Collected data entries:
· · · · · · ·

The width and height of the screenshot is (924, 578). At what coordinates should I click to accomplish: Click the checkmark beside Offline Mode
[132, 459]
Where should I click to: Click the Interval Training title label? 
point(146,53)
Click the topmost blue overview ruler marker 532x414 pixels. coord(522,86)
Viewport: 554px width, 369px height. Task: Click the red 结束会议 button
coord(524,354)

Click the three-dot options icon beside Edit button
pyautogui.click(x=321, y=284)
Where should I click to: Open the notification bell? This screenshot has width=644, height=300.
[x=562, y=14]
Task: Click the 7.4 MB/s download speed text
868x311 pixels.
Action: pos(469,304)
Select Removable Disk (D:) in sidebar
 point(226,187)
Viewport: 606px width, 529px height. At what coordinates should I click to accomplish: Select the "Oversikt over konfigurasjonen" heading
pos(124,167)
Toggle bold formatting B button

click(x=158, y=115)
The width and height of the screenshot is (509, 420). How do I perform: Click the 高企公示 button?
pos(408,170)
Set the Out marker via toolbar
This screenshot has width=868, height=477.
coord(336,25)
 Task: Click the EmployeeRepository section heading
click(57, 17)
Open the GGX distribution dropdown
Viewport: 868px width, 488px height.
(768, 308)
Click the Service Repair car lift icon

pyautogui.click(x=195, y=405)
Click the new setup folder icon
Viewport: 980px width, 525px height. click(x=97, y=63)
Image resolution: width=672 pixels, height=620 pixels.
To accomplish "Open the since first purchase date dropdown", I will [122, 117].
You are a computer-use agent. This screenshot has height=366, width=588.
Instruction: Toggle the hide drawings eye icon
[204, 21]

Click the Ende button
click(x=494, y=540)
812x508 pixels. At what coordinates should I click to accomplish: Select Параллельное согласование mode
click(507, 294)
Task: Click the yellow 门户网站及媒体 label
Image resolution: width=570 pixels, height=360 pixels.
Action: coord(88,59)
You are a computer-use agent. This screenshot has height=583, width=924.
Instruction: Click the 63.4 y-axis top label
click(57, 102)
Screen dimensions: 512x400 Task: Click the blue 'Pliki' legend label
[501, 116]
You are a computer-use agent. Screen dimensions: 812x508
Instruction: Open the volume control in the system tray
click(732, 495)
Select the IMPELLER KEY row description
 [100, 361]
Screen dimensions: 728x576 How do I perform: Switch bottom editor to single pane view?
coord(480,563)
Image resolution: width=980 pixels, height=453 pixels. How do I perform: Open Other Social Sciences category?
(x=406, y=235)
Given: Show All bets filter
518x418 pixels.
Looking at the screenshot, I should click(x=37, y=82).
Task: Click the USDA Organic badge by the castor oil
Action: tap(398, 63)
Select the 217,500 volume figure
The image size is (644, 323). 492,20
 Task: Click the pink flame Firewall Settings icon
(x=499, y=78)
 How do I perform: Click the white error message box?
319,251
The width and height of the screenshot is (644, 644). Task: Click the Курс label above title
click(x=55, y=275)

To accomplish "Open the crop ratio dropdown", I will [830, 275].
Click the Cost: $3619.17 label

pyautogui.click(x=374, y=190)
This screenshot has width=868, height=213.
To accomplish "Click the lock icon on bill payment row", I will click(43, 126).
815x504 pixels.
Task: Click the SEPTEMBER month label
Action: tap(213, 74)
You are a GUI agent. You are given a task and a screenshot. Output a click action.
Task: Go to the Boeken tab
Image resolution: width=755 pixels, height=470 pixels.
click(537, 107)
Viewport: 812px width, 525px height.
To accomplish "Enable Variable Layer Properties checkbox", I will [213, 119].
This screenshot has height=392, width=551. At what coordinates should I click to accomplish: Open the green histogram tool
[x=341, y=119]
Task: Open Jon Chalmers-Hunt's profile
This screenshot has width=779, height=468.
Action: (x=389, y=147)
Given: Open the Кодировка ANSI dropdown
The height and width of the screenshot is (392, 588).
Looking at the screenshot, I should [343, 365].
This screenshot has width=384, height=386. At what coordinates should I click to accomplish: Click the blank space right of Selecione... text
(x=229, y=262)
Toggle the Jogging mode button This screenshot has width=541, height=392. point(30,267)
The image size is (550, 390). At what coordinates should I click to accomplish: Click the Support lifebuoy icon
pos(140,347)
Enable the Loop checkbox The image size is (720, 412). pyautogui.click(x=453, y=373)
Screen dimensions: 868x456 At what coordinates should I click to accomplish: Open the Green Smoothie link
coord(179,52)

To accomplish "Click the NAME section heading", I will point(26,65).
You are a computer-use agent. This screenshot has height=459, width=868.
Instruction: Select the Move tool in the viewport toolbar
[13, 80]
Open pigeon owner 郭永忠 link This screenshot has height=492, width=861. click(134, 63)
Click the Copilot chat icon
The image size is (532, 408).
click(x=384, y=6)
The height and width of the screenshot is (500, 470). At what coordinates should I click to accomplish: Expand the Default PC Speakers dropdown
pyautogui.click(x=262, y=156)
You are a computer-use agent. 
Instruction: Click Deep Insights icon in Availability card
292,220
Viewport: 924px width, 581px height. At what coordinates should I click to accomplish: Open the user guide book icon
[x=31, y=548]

· · · · · · ·

[WHAT TO PRODUCE]
Only lines containing "agent" belong in the answer; copy every such line from the records.

[YOUR SOLUTION]
You are a computer-use agent. This screenshot has height=366, width=588.
You are a computer-use agent. This screenshot has height=583, width=924.
You are a computer-use agent. Screen dimensions: 812x508
You are a GUI agent. You are given a task and a screenshot. Output a click action.
You are a computer-use agent. This screenshot has height=459, width=868.
You are a computer-use agent. 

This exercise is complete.